For starters, traditional offices will begin to replicate the coworking model in order to retain employment.
“So even if major insurance, tech or real estate companies aren’t having employees work out of a shared space, they’re going to operate their office in that style,” said Warren Hersowitz, regional manager of coworking for Wun Systems.
While many companies are entering the market, demand is still outweighing supply due to tenants seeking out shorter leases and more services.
Although demand is high, it does not necessarily mean that all coworking companies will survive in this increasingly competitive market.

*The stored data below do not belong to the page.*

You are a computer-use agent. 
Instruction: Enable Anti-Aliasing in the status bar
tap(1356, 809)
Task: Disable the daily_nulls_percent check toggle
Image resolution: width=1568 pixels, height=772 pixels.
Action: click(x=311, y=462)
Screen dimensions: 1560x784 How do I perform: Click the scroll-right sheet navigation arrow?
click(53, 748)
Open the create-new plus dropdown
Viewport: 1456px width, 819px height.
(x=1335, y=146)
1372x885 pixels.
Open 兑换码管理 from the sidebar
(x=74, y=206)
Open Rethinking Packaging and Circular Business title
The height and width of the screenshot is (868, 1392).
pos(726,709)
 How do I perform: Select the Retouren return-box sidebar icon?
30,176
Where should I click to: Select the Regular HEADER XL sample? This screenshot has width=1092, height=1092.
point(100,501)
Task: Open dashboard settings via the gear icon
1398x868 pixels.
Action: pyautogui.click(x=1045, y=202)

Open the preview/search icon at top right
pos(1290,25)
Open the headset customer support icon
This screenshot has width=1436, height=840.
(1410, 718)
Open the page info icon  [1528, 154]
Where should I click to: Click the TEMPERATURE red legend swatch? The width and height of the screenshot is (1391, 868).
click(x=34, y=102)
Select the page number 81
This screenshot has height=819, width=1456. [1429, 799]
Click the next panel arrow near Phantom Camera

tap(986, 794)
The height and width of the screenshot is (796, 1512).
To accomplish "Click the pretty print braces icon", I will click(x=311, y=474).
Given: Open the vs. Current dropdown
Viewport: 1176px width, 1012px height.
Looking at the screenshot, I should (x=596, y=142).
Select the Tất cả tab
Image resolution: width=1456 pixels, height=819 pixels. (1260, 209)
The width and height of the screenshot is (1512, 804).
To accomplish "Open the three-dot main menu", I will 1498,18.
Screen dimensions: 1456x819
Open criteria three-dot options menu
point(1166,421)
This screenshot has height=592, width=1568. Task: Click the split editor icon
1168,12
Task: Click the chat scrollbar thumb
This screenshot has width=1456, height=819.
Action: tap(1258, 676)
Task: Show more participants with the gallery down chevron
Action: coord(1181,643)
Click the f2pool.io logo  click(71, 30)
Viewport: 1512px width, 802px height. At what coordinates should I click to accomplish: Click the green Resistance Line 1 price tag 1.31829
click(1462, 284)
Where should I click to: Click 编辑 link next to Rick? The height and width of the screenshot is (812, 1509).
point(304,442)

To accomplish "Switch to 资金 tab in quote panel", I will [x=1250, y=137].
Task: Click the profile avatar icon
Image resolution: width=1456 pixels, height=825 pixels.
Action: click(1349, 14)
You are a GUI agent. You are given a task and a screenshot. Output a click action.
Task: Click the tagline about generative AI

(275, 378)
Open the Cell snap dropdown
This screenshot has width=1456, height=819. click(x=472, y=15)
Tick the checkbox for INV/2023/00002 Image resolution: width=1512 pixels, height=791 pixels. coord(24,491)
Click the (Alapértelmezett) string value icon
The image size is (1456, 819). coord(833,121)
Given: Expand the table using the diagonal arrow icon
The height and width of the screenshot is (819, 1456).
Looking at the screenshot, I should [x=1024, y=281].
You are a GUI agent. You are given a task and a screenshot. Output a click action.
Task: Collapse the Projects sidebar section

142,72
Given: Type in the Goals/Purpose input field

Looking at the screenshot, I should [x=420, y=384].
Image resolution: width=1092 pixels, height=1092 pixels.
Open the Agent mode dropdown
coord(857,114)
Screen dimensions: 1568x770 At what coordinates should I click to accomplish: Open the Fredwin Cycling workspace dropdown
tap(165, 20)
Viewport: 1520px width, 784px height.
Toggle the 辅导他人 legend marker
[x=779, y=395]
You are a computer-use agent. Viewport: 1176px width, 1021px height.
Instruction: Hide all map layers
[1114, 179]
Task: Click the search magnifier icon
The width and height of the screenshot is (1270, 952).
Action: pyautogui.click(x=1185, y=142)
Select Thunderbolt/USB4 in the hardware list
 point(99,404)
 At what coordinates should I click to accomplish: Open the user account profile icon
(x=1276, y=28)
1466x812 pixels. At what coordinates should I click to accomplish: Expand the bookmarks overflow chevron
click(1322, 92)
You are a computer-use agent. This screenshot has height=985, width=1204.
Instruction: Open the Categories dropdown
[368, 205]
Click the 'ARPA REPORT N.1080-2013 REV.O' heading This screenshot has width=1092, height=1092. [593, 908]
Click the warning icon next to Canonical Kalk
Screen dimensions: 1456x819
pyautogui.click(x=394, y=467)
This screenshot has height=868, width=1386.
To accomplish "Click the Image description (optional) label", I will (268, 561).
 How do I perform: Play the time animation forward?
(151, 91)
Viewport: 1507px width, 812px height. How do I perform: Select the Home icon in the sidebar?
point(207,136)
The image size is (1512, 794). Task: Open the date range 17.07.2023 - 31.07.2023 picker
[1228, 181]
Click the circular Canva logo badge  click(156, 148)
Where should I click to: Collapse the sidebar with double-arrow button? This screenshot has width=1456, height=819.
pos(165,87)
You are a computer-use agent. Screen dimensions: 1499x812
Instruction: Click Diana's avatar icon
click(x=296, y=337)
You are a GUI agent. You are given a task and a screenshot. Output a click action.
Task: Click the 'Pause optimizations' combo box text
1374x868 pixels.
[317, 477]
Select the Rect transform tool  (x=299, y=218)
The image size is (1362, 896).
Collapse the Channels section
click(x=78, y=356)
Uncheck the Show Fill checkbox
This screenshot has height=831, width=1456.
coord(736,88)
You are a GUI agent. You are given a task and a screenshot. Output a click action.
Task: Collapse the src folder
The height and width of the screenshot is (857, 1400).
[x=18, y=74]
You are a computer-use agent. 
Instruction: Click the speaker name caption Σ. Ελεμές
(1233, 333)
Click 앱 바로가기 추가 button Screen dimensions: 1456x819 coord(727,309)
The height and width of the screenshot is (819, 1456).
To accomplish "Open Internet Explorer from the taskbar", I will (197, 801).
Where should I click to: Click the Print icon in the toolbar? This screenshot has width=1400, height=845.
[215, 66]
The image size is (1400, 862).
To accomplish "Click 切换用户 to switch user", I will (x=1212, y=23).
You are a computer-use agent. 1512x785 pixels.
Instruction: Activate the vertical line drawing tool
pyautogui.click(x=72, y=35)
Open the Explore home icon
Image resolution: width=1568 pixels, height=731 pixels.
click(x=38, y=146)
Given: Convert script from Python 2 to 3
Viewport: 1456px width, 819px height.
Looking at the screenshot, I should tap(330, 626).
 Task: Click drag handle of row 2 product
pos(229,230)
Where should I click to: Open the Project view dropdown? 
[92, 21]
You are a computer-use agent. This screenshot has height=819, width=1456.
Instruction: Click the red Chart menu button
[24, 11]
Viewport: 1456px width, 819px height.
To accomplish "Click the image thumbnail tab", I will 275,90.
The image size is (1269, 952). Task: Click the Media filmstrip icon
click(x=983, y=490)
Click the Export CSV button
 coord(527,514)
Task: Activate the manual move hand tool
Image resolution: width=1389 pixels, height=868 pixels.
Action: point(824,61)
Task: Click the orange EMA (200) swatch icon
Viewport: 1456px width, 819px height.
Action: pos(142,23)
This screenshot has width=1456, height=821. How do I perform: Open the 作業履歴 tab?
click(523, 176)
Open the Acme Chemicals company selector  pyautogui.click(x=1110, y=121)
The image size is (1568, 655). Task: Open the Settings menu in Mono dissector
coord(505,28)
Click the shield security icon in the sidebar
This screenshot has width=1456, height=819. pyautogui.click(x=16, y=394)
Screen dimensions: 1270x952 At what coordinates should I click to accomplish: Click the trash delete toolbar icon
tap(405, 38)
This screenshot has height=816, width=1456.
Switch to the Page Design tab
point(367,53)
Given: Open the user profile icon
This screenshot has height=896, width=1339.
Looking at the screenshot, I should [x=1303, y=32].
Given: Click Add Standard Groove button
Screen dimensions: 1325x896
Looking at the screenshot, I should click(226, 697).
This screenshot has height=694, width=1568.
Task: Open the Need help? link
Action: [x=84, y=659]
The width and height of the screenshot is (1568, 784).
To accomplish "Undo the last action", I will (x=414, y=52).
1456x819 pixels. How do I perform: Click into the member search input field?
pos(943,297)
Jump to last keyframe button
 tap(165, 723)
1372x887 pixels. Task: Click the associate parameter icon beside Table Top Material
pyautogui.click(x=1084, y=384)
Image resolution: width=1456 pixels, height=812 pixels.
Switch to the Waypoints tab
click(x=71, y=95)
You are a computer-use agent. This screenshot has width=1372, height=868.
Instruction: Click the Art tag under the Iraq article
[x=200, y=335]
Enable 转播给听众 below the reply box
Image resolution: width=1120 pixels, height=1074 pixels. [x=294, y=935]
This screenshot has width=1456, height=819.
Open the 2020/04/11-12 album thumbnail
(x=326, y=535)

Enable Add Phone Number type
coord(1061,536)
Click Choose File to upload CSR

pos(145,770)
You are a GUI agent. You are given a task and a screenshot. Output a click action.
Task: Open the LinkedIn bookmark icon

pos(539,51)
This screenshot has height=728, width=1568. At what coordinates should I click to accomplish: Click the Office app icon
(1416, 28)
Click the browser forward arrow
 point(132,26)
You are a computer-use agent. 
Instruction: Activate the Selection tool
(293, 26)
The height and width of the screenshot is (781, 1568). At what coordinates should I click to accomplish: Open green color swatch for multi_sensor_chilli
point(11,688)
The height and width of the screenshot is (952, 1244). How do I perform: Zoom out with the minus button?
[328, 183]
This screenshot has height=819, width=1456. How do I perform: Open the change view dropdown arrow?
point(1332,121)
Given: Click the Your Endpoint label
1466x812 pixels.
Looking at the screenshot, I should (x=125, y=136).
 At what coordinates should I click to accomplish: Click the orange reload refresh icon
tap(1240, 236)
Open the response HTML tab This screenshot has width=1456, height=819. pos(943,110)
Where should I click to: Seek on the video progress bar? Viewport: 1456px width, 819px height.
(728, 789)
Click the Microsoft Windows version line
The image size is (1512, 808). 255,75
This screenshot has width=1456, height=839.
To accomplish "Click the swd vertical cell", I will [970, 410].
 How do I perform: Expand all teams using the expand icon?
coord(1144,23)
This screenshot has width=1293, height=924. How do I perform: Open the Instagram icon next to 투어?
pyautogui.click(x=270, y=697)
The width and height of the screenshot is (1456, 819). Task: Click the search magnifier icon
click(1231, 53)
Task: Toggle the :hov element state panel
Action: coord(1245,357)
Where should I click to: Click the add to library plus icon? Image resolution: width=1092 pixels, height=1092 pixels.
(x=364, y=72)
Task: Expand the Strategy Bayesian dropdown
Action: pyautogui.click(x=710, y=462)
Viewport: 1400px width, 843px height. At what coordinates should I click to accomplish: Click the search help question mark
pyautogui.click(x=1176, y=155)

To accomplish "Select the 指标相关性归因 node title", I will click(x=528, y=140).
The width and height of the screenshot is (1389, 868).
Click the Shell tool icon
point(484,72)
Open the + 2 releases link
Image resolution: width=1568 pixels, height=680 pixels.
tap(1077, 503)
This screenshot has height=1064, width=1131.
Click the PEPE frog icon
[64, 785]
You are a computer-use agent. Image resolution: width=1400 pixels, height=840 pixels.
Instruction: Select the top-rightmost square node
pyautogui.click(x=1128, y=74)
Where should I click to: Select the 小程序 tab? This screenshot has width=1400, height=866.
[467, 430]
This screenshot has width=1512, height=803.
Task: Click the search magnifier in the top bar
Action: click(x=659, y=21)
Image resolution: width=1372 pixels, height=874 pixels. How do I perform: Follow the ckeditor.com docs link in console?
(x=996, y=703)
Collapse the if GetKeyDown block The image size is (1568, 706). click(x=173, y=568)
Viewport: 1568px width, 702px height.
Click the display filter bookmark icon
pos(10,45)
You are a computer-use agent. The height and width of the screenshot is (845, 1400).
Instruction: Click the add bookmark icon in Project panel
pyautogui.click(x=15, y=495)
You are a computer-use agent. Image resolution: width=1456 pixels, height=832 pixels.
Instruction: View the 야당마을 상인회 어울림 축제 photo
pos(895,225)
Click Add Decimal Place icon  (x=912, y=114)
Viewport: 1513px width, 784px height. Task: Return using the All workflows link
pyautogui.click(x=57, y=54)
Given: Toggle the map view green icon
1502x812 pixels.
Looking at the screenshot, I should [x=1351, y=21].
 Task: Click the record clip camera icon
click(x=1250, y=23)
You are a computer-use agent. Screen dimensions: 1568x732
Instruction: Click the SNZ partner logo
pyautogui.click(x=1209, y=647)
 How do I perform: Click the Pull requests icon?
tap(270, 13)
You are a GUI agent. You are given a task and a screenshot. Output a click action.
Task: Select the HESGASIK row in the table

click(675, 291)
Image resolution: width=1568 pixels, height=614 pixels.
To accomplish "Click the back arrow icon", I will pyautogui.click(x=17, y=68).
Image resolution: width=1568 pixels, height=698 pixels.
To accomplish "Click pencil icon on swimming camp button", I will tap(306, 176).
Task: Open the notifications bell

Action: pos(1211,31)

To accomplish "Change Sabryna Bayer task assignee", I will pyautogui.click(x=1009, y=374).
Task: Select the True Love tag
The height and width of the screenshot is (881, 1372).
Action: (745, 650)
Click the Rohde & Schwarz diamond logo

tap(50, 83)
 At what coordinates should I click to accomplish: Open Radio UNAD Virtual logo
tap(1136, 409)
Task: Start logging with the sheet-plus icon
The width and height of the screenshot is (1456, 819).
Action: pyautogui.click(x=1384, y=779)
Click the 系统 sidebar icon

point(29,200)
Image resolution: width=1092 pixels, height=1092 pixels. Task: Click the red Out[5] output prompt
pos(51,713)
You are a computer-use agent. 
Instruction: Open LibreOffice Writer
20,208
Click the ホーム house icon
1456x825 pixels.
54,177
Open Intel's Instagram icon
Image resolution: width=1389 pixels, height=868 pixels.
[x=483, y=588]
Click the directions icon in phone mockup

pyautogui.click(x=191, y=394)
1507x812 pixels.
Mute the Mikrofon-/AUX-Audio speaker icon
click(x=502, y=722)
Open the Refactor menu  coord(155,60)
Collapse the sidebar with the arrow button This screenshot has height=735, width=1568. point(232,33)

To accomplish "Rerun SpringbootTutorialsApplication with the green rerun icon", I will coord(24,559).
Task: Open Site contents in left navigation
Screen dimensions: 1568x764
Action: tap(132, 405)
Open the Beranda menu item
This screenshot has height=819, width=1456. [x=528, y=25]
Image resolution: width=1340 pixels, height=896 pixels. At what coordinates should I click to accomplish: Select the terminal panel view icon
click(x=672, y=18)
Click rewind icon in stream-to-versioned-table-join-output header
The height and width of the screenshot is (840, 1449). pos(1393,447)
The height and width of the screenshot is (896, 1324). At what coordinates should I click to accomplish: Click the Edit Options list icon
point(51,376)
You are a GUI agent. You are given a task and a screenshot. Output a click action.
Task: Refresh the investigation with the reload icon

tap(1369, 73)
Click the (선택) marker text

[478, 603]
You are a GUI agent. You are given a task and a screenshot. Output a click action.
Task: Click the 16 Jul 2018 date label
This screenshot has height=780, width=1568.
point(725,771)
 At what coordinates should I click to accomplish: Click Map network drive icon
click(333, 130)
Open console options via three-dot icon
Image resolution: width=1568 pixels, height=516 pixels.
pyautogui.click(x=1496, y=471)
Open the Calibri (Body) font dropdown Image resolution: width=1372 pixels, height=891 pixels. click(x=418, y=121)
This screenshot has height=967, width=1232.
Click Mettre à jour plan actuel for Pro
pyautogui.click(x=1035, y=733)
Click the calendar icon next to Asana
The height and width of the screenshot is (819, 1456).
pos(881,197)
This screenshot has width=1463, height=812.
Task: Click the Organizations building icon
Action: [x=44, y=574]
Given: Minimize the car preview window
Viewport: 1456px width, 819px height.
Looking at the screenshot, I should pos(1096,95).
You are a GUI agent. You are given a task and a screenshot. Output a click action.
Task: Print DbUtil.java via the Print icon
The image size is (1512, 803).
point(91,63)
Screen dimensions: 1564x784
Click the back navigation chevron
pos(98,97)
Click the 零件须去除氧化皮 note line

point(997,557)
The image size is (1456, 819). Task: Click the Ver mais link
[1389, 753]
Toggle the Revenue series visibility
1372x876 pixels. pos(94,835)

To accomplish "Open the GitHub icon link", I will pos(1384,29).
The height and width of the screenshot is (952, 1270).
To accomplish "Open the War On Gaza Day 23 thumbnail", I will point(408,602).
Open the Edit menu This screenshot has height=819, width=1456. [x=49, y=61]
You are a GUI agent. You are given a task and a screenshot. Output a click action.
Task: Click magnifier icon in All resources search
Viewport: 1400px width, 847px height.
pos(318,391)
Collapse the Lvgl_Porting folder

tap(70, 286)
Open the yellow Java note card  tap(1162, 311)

Ryan Simonetti, co-founder and CEO of Convene, estimates that 5 to 10% of coworking firms will eventually have to sell to bigger operators.
As competition continues to grow, firms need to offer more than just a short-term workspace. Now, companies must take the hospitality route by offering amenities not seen in a traditional setting. Each firm needs a solid foundation that separates them from the rest, whether it be design, technology or community.
“I see this industry leaning more towards the hotel option where you have partners that run the workspace, providing the amenities and services needed in order to advance your building’s appeal,” said Simonetti.
The coworking space sector still has a bright future ahead of it. In fact, the total number of coworking spaces in the U.S. is expected to increase by about 9% annually through 2020, according to Small Business Labs and Emergent Research.